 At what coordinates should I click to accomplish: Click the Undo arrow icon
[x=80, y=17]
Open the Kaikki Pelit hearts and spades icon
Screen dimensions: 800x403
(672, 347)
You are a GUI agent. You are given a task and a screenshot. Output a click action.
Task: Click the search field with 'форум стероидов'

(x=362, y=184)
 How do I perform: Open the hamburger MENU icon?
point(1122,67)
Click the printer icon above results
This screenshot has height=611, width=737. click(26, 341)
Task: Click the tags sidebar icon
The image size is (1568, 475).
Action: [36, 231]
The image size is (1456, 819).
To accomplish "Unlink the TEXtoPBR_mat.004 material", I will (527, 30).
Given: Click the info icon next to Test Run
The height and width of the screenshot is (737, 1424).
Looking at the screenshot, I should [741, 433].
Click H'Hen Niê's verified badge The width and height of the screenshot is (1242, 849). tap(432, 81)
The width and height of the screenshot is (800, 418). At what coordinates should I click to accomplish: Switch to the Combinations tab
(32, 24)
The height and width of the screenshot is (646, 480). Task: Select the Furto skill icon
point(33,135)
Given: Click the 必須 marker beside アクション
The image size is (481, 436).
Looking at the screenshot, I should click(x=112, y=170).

* PROBLEM STATEMENT:
Your reply should match the data above exactly, line for line.

* SOLUTION TO THIS EXERCISE:
 At what coordinates should I click to accomplish: Click the Undo arrow icon
[x=80, y=17]
Open the Kaikki Pelit hearts and spades icon
Screen dimensions: 800x403
(672, 347)
You are a GUI agent. You are given a task and a screenshot. Output a click action.
Task: Click the search field with 'форум стероидов'

(x=362, y=184)
 How do I perform: Open the hamburger MENU icon?
point(1122,67)
Click the printer icon above results
This screenshot has height=611, width=737. click(26, 341)
Task: Click the tags sidebar icon
The image size is (1568, 475).
Action: [36, 231]
The image size is (1456, 819).
To accomplish "Unlink the TEXtoPBR_mat.004 material", I will (527, 30).
Given: Click the info icon next to Test Run
The height and width of the screenshot is (737, 1424).
Looking at the screenshot, I should [741, 433].
Click H'Hen Niê's verified badge The width and height of the screenshot is (1242, 849). tap(432, 81)
The width and height of the screenshot is (800, 418). At what coordinates should I click to accomplish: Switch to the Combinations tab
(32, 24)
The height and width of the screenshot is (646, 480). Task: Select the Furto skill icon
point(33,135)
Given: Click the 必須 marker beside アクション
The image size is (481, 436).
Looking at the screenshot, I should click(x=112, y=170).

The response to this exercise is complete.